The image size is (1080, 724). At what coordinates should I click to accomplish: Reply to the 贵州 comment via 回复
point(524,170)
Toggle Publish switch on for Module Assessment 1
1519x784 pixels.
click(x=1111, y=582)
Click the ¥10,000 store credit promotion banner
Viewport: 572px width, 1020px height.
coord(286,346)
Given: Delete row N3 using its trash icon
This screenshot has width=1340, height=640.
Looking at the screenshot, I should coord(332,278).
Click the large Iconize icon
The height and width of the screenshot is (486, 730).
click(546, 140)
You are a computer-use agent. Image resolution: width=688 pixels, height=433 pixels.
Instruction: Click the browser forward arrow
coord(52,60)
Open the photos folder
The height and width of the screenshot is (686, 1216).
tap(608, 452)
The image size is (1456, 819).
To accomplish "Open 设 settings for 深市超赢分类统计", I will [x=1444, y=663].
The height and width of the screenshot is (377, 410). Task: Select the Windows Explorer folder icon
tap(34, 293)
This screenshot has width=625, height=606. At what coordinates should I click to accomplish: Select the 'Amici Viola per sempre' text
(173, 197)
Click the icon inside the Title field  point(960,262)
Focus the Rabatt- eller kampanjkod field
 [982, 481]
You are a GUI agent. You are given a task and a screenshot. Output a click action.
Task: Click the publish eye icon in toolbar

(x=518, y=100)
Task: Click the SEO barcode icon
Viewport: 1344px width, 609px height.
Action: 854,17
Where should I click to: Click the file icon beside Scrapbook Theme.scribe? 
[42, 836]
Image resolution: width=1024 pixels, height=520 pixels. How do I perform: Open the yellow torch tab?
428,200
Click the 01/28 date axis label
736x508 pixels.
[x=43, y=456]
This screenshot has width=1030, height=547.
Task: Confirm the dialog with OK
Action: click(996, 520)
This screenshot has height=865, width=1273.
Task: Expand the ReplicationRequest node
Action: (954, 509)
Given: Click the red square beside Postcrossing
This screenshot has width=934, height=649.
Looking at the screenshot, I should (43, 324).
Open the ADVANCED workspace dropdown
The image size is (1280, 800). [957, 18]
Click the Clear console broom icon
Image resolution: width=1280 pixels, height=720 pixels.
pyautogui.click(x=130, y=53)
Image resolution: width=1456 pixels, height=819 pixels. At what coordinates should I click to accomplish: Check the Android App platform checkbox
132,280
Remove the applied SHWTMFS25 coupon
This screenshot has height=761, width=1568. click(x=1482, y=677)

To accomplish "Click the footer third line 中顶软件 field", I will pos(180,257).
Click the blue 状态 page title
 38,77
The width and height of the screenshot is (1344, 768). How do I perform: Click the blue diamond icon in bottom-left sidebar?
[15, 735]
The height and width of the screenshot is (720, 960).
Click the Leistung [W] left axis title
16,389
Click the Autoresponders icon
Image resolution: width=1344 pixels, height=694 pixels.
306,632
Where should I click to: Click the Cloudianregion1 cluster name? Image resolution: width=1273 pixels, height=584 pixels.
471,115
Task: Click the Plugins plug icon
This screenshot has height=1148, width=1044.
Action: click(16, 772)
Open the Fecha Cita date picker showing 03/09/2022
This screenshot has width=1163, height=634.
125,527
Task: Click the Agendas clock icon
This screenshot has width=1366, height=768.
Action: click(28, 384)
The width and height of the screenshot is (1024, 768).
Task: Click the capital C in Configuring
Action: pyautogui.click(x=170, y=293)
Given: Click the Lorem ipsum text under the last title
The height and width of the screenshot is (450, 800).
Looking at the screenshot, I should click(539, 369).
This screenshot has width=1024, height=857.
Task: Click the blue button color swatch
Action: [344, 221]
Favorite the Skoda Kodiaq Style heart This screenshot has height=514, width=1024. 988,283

#### Work task:
From the records above, pull every line that has the string "agent" and copy it.

#### Result:
You are a computer-use agent. Image resolution: width=688 pixels, height=433 pixels.
You are a GUI agent. You are given a task and a screenshot. Output a click action.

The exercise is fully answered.